I can't even begin to count the times I stood at Floyd's bedside feeling sad and overwhelmed. I knew he was suffering, and there was little I could do to help relieve that suffering. I would call out to God to help Floyd and help me. And, time and time again, His gentle peace washed over me. I would leave feeling strengthened by that peace - and confident Floyd had felt it too.
I also remembered times when I was going through treatment for my cancer - so often weak and weary from the impact of that treatment on my body. One time in particular I was so frail that I didn't think I would survive. As I lay in bed I told the Lord I trusted Him, and asked for His grace to help me with whatever happened. I had a physical sensation of His peace washing over me, covering me, and strengthening me. It was like a warm wave flowing over my whole body.
There have been so many "impossible" things I've faced....but over and over I've felt engulfed in His peace as He showed me the way forward in each situation.
I am facing some challenging and stressful things at the moment. One morning I woke up after a good night of sleep - but I felt tense and stressed. I think my mind must have been processing things as I slept! I immediately turned to the Lord and asked for His peace to fill my mind, heart, and body. As I prayed, I felt that wave of peace covering me once again. I started singing this old song:
"When peace like a river, attendeth my way
When sorrows like sea billows roll
Whatever my lot, thou has taught me to say
It is well, it is well, with me soul."
We are living in days when the world needs peace! A war in the Middle East, a war in Ukraine, and so much ugliness being spoken out. May God help us - and give us peace.
As I think about these times of being met by His peace, my heart is full of gratitude that we serve a prayer answering God. I don't know how I'd manage if I couldn't lift up my requests to Him. Being able to share my needs with the Lord lifts the burden of them from my heart. And it's wonderful to see Him meet those needs.

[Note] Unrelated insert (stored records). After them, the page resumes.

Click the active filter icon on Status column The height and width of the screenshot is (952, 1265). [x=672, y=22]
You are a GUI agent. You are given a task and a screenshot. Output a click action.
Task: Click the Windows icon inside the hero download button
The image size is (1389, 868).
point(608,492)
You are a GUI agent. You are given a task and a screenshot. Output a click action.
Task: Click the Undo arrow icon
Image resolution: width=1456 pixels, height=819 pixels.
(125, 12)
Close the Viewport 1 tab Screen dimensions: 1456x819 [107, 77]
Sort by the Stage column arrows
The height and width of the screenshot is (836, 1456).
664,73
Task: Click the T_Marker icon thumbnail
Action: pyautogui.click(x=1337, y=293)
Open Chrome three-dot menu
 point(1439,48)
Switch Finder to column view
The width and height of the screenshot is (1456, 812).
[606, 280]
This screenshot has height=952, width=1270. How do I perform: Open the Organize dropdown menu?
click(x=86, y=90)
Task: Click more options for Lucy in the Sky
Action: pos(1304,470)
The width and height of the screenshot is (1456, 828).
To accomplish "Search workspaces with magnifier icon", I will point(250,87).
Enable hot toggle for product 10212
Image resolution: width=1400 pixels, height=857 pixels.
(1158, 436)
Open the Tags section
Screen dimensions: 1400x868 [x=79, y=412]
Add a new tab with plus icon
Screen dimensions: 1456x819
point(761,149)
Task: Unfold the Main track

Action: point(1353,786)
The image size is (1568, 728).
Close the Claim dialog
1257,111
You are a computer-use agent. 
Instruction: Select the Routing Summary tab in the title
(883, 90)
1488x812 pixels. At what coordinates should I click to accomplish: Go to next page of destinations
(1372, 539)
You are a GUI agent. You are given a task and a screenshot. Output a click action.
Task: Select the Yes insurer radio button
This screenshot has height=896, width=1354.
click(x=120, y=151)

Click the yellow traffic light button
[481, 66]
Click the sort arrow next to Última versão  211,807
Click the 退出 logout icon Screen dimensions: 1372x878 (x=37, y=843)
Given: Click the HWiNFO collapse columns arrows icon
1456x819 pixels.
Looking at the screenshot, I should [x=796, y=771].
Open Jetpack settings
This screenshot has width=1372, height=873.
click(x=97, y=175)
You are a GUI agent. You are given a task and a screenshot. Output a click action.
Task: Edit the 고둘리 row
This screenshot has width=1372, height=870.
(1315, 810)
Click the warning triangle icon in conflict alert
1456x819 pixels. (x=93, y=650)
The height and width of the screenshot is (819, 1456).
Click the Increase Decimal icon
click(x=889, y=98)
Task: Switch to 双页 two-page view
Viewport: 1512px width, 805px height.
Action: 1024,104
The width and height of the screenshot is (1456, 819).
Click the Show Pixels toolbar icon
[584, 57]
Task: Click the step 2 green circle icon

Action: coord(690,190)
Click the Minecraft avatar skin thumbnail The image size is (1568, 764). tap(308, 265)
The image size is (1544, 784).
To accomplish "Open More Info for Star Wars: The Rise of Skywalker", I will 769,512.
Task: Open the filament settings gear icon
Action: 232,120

"I have told you these things, so that in me you may have peace. In this world you will have trouble. But take heart! I have overcome the world." John 16:33
"Do not be anxious about anything, but in every situation, by prayer and petition, with thanksgiving, present your requests to God. And the peace of God, which transcends all understanding, will guard your hearts and your minds in Christ Jesus." Philippians 4:6,7
"Peace I leave with you; my peace I give you. I do not give to you as the world gives. Do not let your hearts be troubled and do not be afraid." John 14:27
"You will keep in perfect peace those whose minds are steadfast, because they trust in you." Isaiah 26:3
"In peace I will lie down and sleep, for you alone, Lord, make me dwell in safety." Psalm 4:8
"Mercy, peace, and love be yours in abundance." Jude 1:2
"Let us then with confidence draw near to the throne of grace, that we may receive mercy and find grace to help in time of need." Hebrews 4:16
"Do not be anxious about anything, but in everything by prayer and supplication let your requests be made known to God. And the peace of God, which surpasses all understanding, will guard your hearts and your minds in Christ Jesus." Philippians 4:6,7
"The Lord is far from the wicked, but He hears the prayer of the righteous." Proverbs 15:29
"But truly God has listened; He has attended to the voice of my prayer." Psalm 66:19
God is able to use the worst situations for His glory. I pray that for myself, for my friends, and for our world! Only He can do that.
If God had answered every other prayer I prayed, but hadn't given me peace - I don't think I could have made it in all these recent years. The gift/blessing of His peace is beyond my feeble words to describe! It is awesome in its power to help us. I'm so humbly grateful for His peace that has washed over me in each situation when I've called out to Him. How good and faithful He is!